Multibyte support
From Swishewiki
Multibyte support is a sorely missing feature in SWISH-E. It is understood that adding multibyte support (UTF-8 is preferred) to Swish-e is a non-trivial task. Perhaps somehow the code in SWISH-E can slowly be massaged to support UTF-8.
This page will document ideas for a rational approach on how to add UTF-8 support to SWISH-E. Conceptually, perhaps the lowest levels can be rewritten first, progressively working up through the system removing non-UTF-8 assumptions.
Perhaps a step towards that goal is some sort of documentation explaning the internal architecture of Swish-e -- which files do what, and roughly how.
- Q: Is there any such documentation at this point?

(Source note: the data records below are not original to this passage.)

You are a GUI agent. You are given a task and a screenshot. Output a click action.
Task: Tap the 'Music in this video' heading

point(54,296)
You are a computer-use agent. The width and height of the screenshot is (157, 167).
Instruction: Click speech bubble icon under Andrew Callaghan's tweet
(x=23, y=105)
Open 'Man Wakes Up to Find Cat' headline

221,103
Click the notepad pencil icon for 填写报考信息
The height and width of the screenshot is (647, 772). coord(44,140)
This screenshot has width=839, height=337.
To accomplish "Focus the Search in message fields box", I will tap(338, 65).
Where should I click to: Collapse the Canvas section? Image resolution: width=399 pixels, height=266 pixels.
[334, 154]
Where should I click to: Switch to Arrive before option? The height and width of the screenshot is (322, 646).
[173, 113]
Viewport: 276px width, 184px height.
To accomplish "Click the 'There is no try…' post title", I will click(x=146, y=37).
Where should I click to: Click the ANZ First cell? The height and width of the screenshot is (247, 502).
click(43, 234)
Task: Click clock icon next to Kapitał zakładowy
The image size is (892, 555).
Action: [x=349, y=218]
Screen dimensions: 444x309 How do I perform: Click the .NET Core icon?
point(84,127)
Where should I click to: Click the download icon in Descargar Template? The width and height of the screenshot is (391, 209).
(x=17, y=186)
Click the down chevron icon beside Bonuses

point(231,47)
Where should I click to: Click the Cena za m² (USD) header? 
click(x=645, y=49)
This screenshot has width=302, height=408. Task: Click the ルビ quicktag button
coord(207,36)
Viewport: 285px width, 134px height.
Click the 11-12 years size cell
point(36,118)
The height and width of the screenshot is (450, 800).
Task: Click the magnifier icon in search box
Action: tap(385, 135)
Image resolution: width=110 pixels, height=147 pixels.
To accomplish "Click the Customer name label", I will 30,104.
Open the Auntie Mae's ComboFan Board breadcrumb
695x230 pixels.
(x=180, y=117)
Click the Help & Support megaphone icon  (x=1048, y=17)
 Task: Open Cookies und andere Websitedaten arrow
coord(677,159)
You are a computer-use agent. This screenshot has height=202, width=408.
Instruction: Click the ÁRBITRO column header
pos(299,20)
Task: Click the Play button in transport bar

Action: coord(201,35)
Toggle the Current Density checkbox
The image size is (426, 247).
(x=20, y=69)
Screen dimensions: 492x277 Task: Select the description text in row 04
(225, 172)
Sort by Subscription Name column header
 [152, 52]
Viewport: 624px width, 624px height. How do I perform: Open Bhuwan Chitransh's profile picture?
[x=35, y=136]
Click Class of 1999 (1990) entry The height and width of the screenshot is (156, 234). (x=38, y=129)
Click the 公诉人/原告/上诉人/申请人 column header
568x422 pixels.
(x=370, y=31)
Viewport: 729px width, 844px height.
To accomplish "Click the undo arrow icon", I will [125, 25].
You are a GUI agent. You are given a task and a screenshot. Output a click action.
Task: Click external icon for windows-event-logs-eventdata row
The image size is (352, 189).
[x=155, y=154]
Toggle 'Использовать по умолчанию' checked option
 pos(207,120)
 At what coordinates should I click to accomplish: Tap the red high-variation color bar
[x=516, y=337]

- A: Nothing formal. Only some commenting in the source code.
To get an idea of what programming in a UTF-8-aware mode entails, have a look at this short Unicode C Example.
Multibyte Links and Reference Material
"man utf8" output from Fedora Core 1.
- "It can be hoped that in the foreseeable future, UTF-8 will replace ASCII and ISO 8859 at all levels" in POSIX. --Markus Kuhn, 2001
"man charsets" output from Fedora Core 1.
- "Linux is an international operating system."
UTF-8 History by "Rob 'Commander' Pike", 2003
Linux Unicode programming, by Thomas W. Burger, 2001
UTF-8 and Unicode FAQ for Unix/Linux, Marcus Kuhn, 1999-2005.
Website for the book The Unicode Standard, Version 4.0 By the Unicode Consortium, Et. al., 2003
The document The Gnu C Libraries "Introduction to Extended Characters" may prove useful for this discussion.
Perhaps it will also be useful to examine case studies of other software packages that have made the step from single-byte to UTF-8 aware. Ones that come to mind as having successfully made the transition include mysql and perl.